_What this task involves:_
Duplicate the rows from the line with "Click the 下载发票模版 link" through the end of the rows, inclusive, with no changes.

· · ·

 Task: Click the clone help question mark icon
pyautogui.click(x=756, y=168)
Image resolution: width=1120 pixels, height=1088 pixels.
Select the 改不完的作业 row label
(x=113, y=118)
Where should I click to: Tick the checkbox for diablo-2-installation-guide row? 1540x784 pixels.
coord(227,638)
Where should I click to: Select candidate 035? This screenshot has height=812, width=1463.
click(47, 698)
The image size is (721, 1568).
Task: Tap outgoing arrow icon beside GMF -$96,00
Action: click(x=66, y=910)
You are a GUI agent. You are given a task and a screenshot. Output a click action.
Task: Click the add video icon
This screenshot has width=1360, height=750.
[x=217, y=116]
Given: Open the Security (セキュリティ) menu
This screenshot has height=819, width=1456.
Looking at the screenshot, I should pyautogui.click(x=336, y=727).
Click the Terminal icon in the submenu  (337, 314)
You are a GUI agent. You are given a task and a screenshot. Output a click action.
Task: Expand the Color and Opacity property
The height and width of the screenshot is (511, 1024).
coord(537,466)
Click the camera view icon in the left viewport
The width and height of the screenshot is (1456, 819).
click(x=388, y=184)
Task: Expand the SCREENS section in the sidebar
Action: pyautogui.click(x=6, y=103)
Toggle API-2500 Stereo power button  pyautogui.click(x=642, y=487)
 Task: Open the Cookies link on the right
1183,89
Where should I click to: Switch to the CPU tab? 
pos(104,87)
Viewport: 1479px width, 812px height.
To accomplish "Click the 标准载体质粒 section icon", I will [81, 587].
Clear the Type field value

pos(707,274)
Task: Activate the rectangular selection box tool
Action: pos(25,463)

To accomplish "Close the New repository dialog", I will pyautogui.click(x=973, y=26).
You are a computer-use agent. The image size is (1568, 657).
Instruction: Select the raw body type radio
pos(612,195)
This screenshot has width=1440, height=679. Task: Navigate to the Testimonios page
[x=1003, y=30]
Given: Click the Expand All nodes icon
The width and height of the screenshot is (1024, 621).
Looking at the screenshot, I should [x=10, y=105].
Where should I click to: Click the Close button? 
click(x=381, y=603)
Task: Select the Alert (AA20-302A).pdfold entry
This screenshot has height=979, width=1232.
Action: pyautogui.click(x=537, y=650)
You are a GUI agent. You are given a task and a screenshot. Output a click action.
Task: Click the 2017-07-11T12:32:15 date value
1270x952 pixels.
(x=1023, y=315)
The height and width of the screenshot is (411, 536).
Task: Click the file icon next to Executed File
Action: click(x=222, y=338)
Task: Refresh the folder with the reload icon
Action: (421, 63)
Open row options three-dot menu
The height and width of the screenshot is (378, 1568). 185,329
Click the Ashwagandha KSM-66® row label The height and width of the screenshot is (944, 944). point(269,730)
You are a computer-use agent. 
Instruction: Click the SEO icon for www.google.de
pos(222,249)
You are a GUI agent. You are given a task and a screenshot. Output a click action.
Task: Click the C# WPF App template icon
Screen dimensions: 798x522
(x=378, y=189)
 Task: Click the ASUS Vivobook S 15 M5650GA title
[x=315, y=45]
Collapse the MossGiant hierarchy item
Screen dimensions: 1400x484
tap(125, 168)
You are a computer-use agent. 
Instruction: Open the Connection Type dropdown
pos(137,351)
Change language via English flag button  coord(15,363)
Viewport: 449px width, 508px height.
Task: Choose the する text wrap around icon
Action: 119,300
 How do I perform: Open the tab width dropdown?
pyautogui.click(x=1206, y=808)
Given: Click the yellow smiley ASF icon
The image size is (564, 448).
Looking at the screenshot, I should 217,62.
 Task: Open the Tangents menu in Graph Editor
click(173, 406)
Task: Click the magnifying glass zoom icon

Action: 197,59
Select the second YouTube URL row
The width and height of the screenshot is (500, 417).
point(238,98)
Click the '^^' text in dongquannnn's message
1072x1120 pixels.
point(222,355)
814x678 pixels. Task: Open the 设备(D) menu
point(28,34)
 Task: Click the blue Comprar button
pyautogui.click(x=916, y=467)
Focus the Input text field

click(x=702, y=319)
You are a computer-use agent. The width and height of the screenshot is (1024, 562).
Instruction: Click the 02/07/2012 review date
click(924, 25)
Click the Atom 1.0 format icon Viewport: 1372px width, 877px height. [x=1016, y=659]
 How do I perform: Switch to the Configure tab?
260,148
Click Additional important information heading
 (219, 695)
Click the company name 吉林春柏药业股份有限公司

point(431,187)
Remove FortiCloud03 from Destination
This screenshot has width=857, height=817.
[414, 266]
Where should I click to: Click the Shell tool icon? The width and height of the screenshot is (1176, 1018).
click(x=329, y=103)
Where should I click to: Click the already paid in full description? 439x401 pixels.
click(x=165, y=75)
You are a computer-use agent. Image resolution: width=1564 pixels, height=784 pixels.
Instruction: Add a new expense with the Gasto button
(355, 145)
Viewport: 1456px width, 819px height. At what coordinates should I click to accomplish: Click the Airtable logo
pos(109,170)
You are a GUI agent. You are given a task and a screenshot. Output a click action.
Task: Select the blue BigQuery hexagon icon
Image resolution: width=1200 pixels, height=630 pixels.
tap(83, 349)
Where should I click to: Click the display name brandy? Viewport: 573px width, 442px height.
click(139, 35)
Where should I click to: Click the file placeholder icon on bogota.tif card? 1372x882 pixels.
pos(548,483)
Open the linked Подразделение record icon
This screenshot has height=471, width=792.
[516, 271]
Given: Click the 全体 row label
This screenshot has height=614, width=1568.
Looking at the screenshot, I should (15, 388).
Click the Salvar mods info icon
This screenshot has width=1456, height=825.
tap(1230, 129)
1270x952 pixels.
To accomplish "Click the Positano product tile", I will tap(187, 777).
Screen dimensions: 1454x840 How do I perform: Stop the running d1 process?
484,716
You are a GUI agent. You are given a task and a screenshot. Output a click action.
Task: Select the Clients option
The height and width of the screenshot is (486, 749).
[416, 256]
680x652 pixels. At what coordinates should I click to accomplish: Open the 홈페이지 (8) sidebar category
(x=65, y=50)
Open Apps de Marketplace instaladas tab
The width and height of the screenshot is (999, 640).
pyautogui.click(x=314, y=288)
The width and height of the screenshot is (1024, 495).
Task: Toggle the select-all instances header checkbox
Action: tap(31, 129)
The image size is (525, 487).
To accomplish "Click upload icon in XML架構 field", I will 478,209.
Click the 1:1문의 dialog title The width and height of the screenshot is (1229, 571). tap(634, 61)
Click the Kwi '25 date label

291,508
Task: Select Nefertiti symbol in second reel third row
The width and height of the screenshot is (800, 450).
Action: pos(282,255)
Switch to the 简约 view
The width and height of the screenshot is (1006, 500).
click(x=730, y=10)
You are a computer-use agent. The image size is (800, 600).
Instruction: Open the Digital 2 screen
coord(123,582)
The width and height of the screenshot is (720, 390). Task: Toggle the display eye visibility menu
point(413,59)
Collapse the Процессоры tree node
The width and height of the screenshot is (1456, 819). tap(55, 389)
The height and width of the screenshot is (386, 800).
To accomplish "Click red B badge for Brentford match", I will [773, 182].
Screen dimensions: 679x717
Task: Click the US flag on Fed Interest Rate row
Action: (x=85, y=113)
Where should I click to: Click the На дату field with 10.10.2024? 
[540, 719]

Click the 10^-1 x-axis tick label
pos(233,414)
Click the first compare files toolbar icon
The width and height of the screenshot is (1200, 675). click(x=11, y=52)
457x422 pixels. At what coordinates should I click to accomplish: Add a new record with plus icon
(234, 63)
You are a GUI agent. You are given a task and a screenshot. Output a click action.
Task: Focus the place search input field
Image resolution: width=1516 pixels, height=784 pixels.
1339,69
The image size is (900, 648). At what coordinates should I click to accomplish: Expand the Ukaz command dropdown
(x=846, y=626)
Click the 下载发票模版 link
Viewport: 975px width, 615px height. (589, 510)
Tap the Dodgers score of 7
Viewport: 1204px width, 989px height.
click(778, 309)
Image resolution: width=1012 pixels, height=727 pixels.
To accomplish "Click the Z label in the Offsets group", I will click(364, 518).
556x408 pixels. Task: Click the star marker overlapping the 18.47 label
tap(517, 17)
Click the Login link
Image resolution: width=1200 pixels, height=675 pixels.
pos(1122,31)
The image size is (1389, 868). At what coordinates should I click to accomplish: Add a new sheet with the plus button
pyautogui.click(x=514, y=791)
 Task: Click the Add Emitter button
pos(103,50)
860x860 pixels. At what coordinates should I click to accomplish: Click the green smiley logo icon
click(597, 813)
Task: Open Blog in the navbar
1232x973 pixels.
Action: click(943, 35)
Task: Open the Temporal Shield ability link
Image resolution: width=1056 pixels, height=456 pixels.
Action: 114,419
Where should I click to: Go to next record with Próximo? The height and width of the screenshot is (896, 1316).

· · ·

_Exercise answer:_
Click the 下载发票模版 link
Viewport: 975px width, 615px height. (589, 510)
Tap the Dodgers score of 7
Viewport: 1204px width, 989px height.
click(778, 309)
Image resolution: width=1012 pixels, height=727 pixels.
To accomplish "Click the Z label in the Offsets group", I will click(364, 518).
556x408 pixels. Task: Click the star marker overlapping the 18.47 label
tap(517, 17)
Click the Login link
Image resolution: width=1200 pixels, height=675 pixels.
pos(1122,31)
The image size is (1389, 868). At what coordinates should I click to accomplish: Add a new sheet with the plus button
pyautogui.click(x=514, y=791)
 Task: Click the Add Emitter button
pos(103,50)
860x860 pixels. At what coordinates should I click to accomplish: Click the green smiley logo icon
click(597, 813)
Task: Open Blog in the navbar
1232x973 pixels.
Action: click(943, 35)
Task: Open the Temporal Shield ability link
Image resolution: width=1056 pixels, height=456 pixels.
Action: 114,419
Where should I click to: Go to next record with Próximo? The height and width of the screenshot is (896, 1316).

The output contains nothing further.